The model was parameterized and fitted within a Bayesian framework allowing us to take into account uncertainty in the parameters and fitting data by defining prior ranges of parameter values and fitting outcomes, from Baltimore where possible, or from other US MSM studies otherwise (Tables S1 and S2, Supplemental Digital Content, https://links.lww.com/QAI/B449). The CDC's National HIV Behavioral Surveillance (NHBS) cross-sectional surveys conducted among MSM in Baltimore in 2004, 2008, and 201113,27 were used to inform sexual behaviour and condom use parameters, the relative HIV testing rate of each age/race group, and to estimate ranges for the proportion of MSM within these groups and their HIV prevalence over time, which the model is fitted to. Maryland Department of Health data for Baltimore City3,28 were used to estimate fitting ranges for levels of linkage to care and viral suppression in each race group. The model was also fitted to CDC state-level data on HIV diagnosis levels (see Figure S6 and Table S2, Supplemental Digital Content, https://links.lww.com/QAI/B449), and ART coverage, using data from a Baltimore MSM NHBS substudy that tested stored sera for antiretrovirals. Overall HIV testing rates were varied to fit CDC diagnosis data (Supplementary Information, Supplemental Digital Content, https://links.lww.com/QAI/B449). Race-specific rates of linkage to and dropout from care, ART initiation, adherence, and dropout came from other US studies (Tables S1 and S2, Supplemental Digital Content, https://links.lww.com/QAI/B449).29–33
Main partners were committed partners (eg, husbands), casual partners were not committed to or not known very well, and commercial partners were those with whom money or drugs were exchanged for sex.34 In line with NHBS data, the number of new casual and commercial partners in the model decreased linearly over time until 2011 (see Table S1 and Figure S4, Supplemental Digital Content, https://links.lww.com/QAI/B449, respectively), but the number of sex acts per casual or commercial partnership increased to maintain a constant proportion of recent sex acts with main, casual, and commercial partners, in agreement with NHBS data (see Figure S5 and Table S1, Supplemental Digital Content, https://links.lww.com/QAI/B449). Condom use increased over time until 2009, then plateaued, with around 61% of acts being condom-protected from 2010, but was higher among black MSM with their main partners, and during casual sex (see Figure S7, Supplemental Digital Content, https://links.lww.com/QAI/B449). Sexual mixing in the model was moderately assortative by age and strongly assortative by race as suggested by NHBS data. All sexual behaviour parameters remained at similar levels from 2011 to 2017 (see Figure S7 and Table S7, Supplemental Digital Content, https://links.lww.com/QAI/B449).

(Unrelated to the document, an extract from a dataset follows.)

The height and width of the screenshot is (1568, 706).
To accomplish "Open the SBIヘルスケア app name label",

Biological parameters and intervention efficacies were derived from the published literature, where possible from MSM populations. Condom use was assumed to reduce the probability of transmission per sex act by between 58% and 79%,35 and achieving full viral suppression on ART to reduce the per-sex-act transmission probability by 99%–100% (see Table S1, Supplemental Digital Content, https://links.lww.com/QAI/B449).4 ART was introduced in the model in 1996 among HIV+ MSM, and changes in eligibility by CD4 count were informed by national ART guidelines (see Supplementary Information, Supplemental Digital Content, https://links.lww.com/QAI/B449). Because different data sources provided conflicting estimates of viral suppression levels, the model was fitted separately to data on ART coverage (from the NHBS sera study) and to Department of Health viral suppression data, while simultaneously fitting to all HIV prevalence, demography, and diagnosis data.

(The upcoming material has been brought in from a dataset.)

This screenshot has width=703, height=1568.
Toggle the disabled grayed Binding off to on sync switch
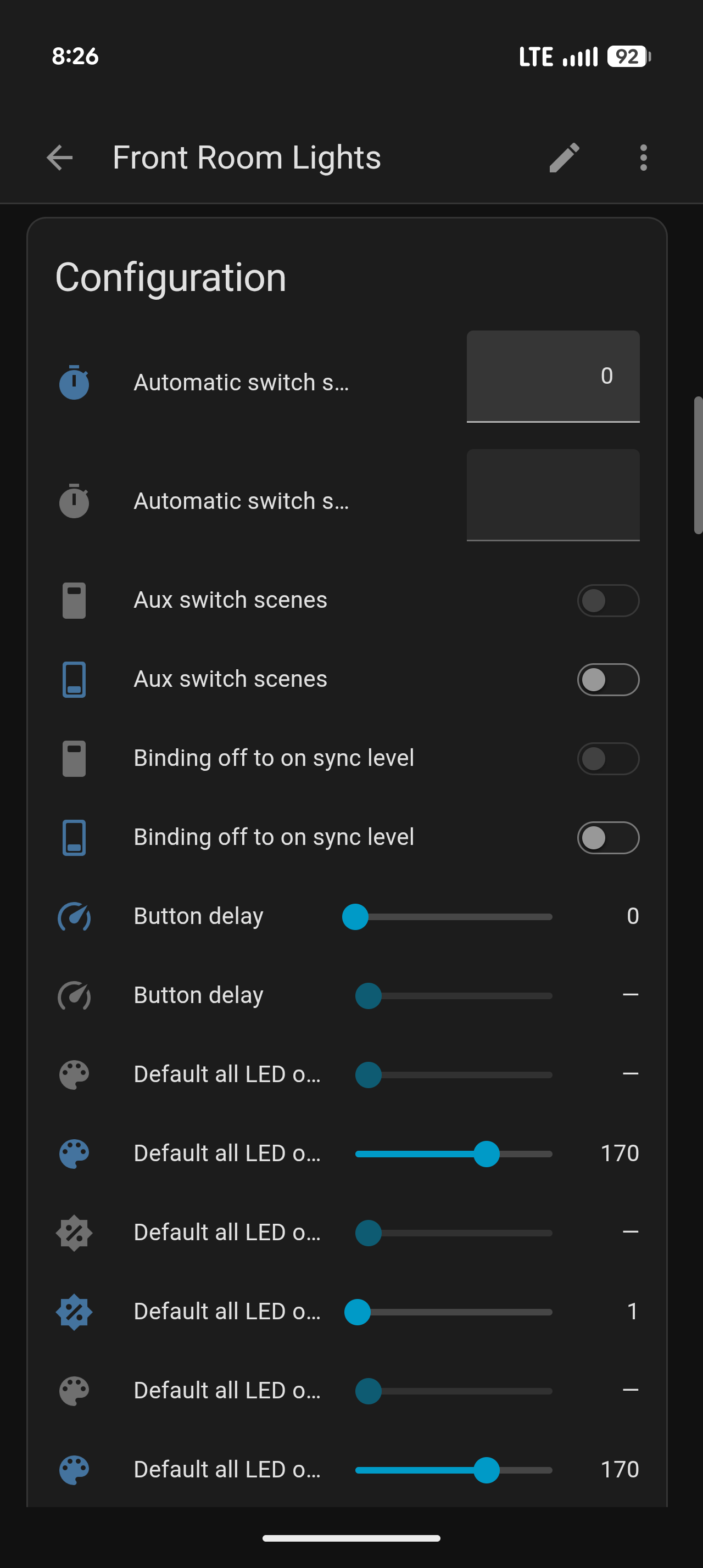point(608,758)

A Latin hypercube sample of the parameters was drawn from their prior ranges, and a total of 118 different parameter combinations (baseline “model fits”) were found to produce outcomes falling within each of the fitting data uncertainty bounds described above and represented our baseline scenario. We report the median and 95% uncertainty interval (UI, 2.5 and 97.5th percentiles) of model outcomes across all 118 fits.
Estimating the Impact of Past Interventions
The fraction of HIV infections averted (averted fraction, , Equation 1) by interventions (condoms, ART, and both), defined over a period [t0, t], was derived by comparing the estimated cumulative number of incident HIV infections over the period [t0, t] () in the baseline scenario with interventions () with that from a counterfactual scenario without the intervention (condoms and/or ART) over the period [t0, t], ().

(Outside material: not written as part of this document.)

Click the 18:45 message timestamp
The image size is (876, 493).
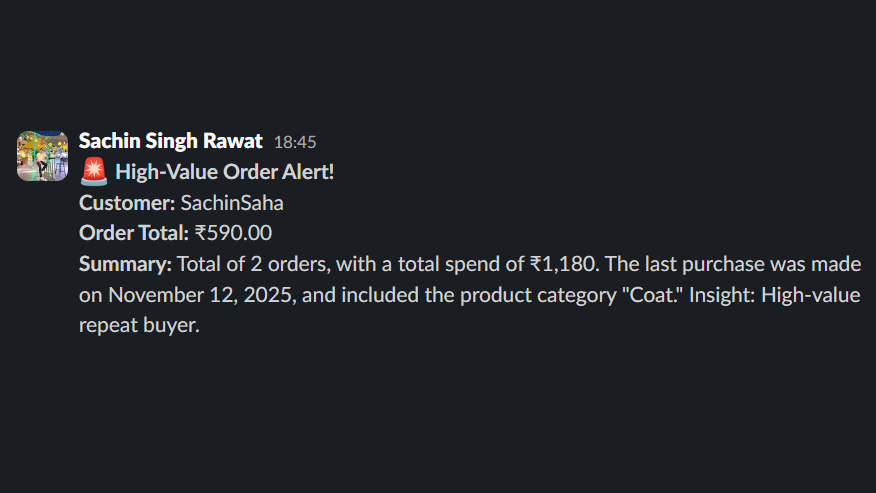coord(295,142)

The counterfactual scenarios assumed zero efficacy in reducing the likelihood of HIV transmission (condoms and ART) and HIV-related mortality (ART). We evaluated the over 10-year periods between 1988 and 2017, and over longer periods 1984–2017, and 1996–2017 (since ART was first introduced).
Estimating the Sources of Acquisition of and Contribution to HIV
First, we derived the fraction of cumulative incident HIV infections that are acquired by different age and race groups over a period [t0, t]. Second, we derived the (per 100 susceptible person-years)—Equation 2—as the cumulative number of incident infections occurring in a group over a period in the baseline scenario, divided by the cumulative number of person-years lived in the susceptible state over the same period.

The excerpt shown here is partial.